If you're the kind of person who's even vaguely aware of Valentine's Day, you're probably either Yelping a good restaurant to take your date to or searching Facebook for another single friend with whom to eat ice cream and cry over "Someone Like You." Technology affects your love life in ways that would've been unimaginable 30 years ago.

We talked with Dan Slater, author of the new book Love in the Time of Algorithms, about how technology--and the web, in particular--is changing the way we meet, marry and love. Here are a few kernels of wisdom he shared.

1. We want more matches.
In 1965, the first computer dating service matched up people based on their answers to a questionnaire. The questionnaire would be fed through a computer, and it would spit out six matches for you on paper. Today, you log on to a site like Match.com and spend a few hours coming up with a sexy-sounding profile, uploading pictures and answering questions about yourself and your desires. "[If] you only got six matches back, you'd leave the site," Slater says. "I think that our expectations have probably changed a lot with what the technology now allows."

2. Dating online increases efficiency.
With all those choices, you can meet large quantities of people more quickly than trolling the bar would ever allow for. If one date doesn't go well, there's a whole other world out there of eligible singles.

"It doesn't necessarily change what you want, but I think it changes your ability to pursue it, and it changes the way that you pursue it," Slater remarks.

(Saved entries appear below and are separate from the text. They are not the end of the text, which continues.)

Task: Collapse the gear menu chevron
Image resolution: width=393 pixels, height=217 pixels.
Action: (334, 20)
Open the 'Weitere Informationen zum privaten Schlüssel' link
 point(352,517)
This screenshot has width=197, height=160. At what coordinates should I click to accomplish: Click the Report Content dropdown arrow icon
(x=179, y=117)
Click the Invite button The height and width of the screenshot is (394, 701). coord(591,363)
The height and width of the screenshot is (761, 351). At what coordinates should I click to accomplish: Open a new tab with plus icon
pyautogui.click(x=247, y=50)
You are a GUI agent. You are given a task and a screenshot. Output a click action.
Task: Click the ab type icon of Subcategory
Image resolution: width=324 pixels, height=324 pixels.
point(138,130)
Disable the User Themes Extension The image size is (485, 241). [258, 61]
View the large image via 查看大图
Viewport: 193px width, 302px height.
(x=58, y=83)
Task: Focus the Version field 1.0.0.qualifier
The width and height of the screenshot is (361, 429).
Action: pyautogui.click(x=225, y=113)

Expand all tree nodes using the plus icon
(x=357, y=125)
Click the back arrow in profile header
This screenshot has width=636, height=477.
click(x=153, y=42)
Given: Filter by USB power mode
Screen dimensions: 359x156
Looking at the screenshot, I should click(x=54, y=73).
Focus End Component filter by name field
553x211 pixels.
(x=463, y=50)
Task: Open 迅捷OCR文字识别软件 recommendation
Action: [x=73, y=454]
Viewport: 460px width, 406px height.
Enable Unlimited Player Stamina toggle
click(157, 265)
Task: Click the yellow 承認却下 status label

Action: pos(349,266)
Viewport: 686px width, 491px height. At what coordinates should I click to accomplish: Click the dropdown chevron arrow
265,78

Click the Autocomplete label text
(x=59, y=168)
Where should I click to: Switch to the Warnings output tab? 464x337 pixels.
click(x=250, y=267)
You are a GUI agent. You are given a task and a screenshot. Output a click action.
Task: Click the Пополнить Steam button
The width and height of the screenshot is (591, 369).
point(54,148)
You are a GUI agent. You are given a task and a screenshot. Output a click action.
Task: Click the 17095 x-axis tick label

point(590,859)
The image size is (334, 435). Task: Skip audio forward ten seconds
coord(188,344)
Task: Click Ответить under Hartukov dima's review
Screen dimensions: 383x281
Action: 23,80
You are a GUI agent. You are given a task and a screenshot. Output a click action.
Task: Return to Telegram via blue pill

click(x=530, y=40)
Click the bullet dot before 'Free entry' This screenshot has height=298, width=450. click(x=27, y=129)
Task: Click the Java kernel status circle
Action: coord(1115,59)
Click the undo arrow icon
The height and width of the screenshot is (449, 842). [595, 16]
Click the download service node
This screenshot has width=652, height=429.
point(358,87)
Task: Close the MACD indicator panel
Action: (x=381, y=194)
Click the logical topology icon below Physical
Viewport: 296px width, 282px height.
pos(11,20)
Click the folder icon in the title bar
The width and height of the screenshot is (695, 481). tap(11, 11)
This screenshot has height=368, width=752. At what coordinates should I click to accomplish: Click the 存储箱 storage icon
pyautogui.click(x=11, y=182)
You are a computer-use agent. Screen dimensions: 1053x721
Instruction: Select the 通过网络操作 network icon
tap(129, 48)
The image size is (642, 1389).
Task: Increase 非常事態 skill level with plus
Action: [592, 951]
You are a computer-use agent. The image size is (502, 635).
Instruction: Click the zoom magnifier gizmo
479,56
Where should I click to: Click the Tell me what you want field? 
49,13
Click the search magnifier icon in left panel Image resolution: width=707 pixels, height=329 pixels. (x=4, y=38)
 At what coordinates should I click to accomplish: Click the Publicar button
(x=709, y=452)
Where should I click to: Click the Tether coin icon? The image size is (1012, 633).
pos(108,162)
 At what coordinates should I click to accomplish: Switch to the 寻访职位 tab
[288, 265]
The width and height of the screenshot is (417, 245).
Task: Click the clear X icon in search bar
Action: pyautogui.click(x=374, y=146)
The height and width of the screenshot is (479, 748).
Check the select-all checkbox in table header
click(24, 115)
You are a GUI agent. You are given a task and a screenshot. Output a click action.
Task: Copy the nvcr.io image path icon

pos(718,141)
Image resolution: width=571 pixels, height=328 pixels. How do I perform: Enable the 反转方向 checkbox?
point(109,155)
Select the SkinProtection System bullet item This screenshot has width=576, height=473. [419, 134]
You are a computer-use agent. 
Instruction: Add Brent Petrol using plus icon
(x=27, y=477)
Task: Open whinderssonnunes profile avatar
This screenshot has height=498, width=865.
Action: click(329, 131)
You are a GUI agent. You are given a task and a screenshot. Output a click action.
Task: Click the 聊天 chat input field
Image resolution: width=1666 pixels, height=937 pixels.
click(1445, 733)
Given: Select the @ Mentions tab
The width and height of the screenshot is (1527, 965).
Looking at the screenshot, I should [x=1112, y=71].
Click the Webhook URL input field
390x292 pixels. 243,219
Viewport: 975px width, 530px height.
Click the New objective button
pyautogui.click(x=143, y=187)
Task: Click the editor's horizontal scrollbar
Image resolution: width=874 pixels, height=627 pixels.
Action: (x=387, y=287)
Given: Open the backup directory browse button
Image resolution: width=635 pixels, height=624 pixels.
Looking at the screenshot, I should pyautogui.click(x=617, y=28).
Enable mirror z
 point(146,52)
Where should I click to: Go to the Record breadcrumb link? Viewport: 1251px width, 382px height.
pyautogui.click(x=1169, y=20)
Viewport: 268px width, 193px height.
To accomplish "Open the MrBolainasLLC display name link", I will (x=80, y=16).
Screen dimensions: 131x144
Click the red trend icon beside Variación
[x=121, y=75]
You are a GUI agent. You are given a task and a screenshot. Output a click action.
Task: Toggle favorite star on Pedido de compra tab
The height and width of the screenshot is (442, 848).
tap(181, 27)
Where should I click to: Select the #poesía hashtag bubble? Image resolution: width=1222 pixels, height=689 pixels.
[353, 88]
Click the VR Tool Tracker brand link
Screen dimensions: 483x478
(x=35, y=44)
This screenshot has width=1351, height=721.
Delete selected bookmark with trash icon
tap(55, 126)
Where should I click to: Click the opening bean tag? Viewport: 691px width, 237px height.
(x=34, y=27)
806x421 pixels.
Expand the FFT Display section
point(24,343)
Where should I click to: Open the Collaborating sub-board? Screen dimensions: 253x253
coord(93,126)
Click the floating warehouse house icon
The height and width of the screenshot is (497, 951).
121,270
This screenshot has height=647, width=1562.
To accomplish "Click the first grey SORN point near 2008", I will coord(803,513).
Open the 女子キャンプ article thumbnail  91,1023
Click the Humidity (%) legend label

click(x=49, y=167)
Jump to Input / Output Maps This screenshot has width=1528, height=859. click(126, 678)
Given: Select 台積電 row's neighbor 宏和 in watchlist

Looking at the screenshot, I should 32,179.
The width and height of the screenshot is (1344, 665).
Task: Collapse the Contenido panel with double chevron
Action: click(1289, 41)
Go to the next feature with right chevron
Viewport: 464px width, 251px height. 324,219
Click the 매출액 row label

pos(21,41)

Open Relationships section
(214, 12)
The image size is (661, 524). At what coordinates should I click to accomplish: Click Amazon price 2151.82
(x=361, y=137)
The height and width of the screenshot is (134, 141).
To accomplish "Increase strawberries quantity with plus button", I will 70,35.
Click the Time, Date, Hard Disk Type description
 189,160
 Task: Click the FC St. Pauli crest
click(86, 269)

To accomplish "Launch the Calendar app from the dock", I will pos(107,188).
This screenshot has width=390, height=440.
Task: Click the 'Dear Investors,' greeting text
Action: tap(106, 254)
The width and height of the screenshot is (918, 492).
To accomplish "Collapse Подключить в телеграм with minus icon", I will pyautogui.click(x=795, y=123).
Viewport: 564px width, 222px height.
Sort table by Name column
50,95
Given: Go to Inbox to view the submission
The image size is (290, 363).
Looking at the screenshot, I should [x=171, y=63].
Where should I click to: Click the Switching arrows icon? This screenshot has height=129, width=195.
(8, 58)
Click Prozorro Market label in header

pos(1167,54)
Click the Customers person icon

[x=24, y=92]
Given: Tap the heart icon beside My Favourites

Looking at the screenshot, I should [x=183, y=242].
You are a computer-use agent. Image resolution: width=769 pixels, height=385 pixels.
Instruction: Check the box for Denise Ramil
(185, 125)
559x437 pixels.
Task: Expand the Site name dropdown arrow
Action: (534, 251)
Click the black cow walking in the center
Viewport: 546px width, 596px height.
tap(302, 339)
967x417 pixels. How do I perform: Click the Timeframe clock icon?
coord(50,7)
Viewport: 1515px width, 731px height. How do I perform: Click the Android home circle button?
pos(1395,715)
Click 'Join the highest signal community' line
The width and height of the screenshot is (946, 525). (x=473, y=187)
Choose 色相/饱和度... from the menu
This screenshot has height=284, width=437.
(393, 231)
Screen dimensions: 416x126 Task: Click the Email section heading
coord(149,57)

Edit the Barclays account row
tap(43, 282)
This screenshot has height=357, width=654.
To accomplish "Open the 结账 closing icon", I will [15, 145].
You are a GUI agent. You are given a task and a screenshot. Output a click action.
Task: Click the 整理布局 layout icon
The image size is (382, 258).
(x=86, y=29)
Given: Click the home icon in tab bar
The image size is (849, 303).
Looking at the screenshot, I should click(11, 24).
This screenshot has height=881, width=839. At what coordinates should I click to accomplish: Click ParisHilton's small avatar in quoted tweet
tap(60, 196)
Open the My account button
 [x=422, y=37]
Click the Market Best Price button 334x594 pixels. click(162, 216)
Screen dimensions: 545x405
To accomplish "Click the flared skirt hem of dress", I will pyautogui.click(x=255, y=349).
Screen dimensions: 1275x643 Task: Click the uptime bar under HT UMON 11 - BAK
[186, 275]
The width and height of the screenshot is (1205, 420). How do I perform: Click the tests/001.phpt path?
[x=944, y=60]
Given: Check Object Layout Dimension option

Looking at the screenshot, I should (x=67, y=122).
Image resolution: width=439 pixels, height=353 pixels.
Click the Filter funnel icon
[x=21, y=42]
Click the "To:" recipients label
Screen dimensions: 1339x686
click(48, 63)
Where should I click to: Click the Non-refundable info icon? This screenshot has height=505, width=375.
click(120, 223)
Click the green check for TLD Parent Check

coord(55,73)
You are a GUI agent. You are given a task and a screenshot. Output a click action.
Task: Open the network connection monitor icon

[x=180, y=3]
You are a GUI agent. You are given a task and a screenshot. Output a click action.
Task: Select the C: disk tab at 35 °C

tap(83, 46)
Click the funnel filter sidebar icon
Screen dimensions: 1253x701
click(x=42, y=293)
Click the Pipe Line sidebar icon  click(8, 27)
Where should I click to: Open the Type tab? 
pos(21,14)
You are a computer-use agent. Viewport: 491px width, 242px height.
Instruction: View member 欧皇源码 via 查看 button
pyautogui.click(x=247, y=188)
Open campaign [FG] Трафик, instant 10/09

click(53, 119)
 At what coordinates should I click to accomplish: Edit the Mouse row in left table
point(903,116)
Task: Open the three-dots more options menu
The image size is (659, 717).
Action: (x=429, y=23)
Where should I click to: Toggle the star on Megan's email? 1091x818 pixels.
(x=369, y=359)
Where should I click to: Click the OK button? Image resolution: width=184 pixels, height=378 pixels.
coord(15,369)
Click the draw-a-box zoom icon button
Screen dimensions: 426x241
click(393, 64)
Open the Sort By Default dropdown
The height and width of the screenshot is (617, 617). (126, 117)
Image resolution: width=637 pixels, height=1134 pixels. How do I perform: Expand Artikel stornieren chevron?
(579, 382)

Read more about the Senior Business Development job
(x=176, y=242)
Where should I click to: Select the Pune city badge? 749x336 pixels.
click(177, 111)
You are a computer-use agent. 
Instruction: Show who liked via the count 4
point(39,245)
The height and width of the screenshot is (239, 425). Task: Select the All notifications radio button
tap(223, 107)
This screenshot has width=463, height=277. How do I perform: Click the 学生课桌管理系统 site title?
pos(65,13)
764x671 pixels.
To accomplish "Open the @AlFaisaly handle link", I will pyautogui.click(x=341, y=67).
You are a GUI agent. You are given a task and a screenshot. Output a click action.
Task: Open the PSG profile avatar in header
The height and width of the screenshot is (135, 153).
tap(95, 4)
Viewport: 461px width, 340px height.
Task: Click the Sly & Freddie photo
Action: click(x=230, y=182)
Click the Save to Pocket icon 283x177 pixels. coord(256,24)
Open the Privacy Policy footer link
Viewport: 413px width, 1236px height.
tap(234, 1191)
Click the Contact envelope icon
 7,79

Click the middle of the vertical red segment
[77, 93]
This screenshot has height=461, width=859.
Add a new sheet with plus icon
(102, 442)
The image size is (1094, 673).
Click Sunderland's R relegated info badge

For people in relationships that aren't necessarily satisfactory -- the kind where someone's on the fence and maybe sticking around just to avoid being alone -- knowing that pool of singles lies just beyond a login page can be an impetus to make a break for it.

Slater found many of his interview subjects for the book were less willing to stay in a relationship they weren't invested in. "They found themselves less willing to stick around in relationships that they weren't happy with, because online dating had made it easier for them to find new relationships."

3. Even if you're not on a "dating site," you're still dating in an online world.

Whether you're meeting online or off, chances are your latest dance partner has an online presence. You're both on Facebook, probably. Maybe you're following each other on Twitter. Seeing all that personal information about a person you don't entirely know yet can be disorienting.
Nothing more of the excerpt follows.